Task description
Produce an exact transcription of the data, with the images left out.

Exercise material
= Beginning of Section =
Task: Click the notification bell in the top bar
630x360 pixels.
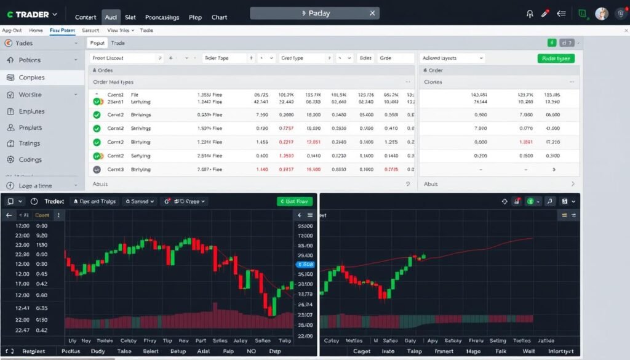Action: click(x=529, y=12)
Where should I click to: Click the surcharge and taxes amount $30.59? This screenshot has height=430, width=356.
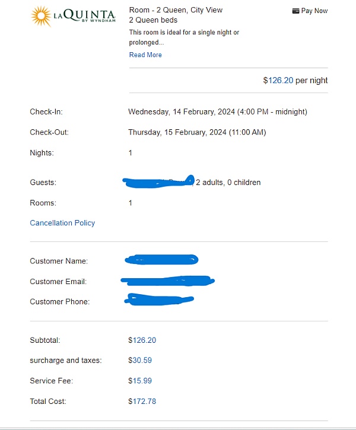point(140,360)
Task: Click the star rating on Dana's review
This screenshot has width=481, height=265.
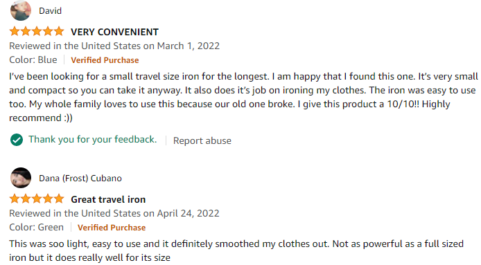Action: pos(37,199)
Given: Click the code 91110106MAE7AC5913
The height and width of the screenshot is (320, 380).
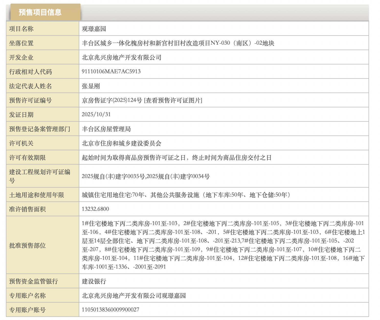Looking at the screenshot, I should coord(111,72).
= End of Section =
Result of this task
Task: Click the notification bell in the top bar
630x360 pixels.
Action: click(x=529, y=12)
Where should I click to: Click the surcharge and taxes amount $30.59? This screenshot has height=430, width=356.
point(140,360)
Task: Click the star rating on Dana's review
This screenshot has width=481, height=265.
Action: pos(37,199)
Given: Click the code 91110106MAE7AC5913
The height and width of the screenshot is (320, 380).
Looking at the screenshot, I should coord(111,72).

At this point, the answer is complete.